## Selected text
####################

"""
Physics sensitivity: learning how lambda choices reshape the physics diagnostics
=================================================================================

This example teaches you how to read the GeoPrior physics-
sensitivity figure.

This figure is not about maps. It is about *control knobs*.

In GeoPrior, two of the most important physics weights are:

- :math:`\\lambda_{\\mathrm{prior}}`
- :math:`\\lambda_{\\mathrm{cons}}`

The physics-sensitivity figure asks a very practical question:

**If we move around in this lambda plane, how do the key
physics diagnostics respond?**

That is useful because many training workflows eventually reach
a point where the user asks:

- Should I increase the prior pressure?
- Should I strengthen the consolidation term?
- Is there a stable region in parameter space rather than a
  single lucky point?

What this figure shows
----------------------
The plotting backend builds a two-row figure over the
:math:`(\\lambda_{\\mathrm{prior}},
\\lambda_{\\mathrm{cons}})` plane.

- Row 1 shows the chosen prior-side metric, usually
  :math:`\\epsilon_{\\mathrm{prior}}`.
- Row 2 shows the chosen consolidation-side metric, usually
  :math:`\\epsilon_{\\mathrm{cons}}`.

One column is drawn per city, and each row uses a shared
colorbar across cities so comparisons remain fair.

The script supports three rendering modes:

- ``heatmap``
- ``tricontour``
- ``pcolormesh``

It can also:

- filter rows by city,
- filter by model name,
- filter by ``pde_mode``,
- mark the best point,
- and draw a trend arrow showing the local improvement
  direction in parameter space.

In this lesson, we will make a compact synthetic ablation table,
run the real CLI backend on it, and then interpret the result.
"""

# %%
# Imports
# -------
# We use the real plotting entrypoint from the project code. This
# gallery page is therefore a teaching wrapper around the actual
# plotting command.

from __future__ import annotations

import tempfile
from pathlib import Path

import matplotlib.image as mpimg
import matplotlib.pyplot as plt
import numpy as np
import pandas as pd

from geoprior.scripts.plot_physics_sensitivity import (
    plot_physics_sensitivity_main,
)

####################

## Data excerpts
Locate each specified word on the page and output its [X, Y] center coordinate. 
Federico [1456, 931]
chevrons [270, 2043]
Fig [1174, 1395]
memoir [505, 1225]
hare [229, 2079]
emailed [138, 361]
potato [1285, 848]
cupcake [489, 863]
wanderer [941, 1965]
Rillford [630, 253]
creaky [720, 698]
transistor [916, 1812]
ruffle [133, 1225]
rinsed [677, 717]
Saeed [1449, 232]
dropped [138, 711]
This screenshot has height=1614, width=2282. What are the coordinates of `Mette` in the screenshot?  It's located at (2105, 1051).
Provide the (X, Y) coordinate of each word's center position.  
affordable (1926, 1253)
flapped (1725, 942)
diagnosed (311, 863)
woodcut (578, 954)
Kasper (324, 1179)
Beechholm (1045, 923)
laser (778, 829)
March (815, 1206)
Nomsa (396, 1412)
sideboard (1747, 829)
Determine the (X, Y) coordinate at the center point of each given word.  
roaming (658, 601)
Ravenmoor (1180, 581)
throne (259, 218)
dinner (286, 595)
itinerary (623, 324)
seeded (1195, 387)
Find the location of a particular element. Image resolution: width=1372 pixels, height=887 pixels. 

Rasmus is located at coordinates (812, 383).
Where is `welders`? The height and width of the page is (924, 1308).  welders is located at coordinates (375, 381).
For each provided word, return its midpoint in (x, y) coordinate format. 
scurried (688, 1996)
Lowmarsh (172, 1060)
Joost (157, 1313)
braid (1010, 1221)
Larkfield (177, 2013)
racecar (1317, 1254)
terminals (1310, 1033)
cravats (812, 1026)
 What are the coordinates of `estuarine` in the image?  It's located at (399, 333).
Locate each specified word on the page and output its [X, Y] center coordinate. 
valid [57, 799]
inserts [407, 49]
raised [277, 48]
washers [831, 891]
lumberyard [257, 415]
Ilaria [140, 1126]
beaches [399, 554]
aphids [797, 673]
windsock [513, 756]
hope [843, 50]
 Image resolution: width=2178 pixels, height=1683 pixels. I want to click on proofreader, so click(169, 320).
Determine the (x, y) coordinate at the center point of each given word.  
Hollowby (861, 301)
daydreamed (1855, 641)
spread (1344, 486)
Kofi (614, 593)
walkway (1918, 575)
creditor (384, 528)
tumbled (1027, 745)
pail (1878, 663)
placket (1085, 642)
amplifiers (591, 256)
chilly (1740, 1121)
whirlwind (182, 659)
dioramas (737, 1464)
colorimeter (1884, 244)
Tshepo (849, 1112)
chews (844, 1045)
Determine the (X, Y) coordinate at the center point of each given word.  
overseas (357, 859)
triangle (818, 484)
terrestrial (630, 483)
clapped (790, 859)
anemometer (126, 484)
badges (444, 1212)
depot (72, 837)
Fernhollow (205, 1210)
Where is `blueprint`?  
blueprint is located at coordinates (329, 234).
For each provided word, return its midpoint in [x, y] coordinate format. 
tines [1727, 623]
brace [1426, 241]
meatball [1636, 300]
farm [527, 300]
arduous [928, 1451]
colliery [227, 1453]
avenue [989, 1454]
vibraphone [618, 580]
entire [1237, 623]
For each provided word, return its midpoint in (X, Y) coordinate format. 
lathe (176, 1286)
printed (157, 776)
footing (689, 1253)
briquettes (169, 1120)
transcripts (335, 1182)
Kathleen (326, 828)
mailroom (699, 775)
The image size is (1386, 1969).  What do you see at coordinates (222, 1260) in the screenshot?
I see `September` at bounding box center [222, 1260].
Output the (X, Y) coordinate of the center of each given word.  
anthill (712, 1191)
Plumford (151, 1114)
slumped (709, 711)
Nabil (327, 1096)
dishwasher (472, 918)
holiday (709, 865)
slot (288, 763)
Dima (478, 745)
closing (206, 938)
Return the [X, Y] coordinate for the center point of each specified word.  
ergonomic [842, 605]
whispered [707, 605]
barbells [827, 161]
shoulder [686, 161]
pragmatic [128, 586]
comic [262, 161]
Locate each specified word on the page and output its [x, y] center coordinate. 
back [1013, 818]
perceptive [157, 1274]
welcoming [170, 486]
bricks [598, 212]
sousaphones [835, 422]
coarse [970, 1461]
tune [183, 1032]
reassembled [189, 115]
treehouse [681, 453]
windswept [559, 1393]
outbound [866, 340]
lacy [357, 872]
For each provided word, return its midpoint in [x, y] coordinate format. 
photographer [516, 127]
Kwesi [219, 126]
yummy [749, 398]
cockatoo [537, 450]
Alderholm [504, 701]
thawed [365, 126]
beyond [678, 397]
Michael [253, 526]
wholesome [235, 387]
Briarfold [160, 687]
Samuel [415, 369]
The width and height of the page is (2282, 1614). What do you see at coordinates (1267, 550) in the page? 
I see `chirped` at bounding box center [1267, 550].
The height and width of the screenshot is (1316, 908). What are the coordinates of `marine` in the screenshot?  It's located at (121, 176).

####################

## Brief
Can you give the stretch of the physics-sensitivity text from "The physics-sensitivity figure" through "single lucky point?" again, updated so that "lambda plane" becomes "weight plane"?

## Task response
The physics-sensitivity figure asks a very practical question:

**If we move around in this weight plane, how do the key
physics diagnostics respond?**

That is useful because many training workflows eventually reach
a point where the user asks:

- Should I increase the prior pressure?
- Should I strengthen the consolidation term?
- Is there a stable region in parameter space rather than a
  single lucky point?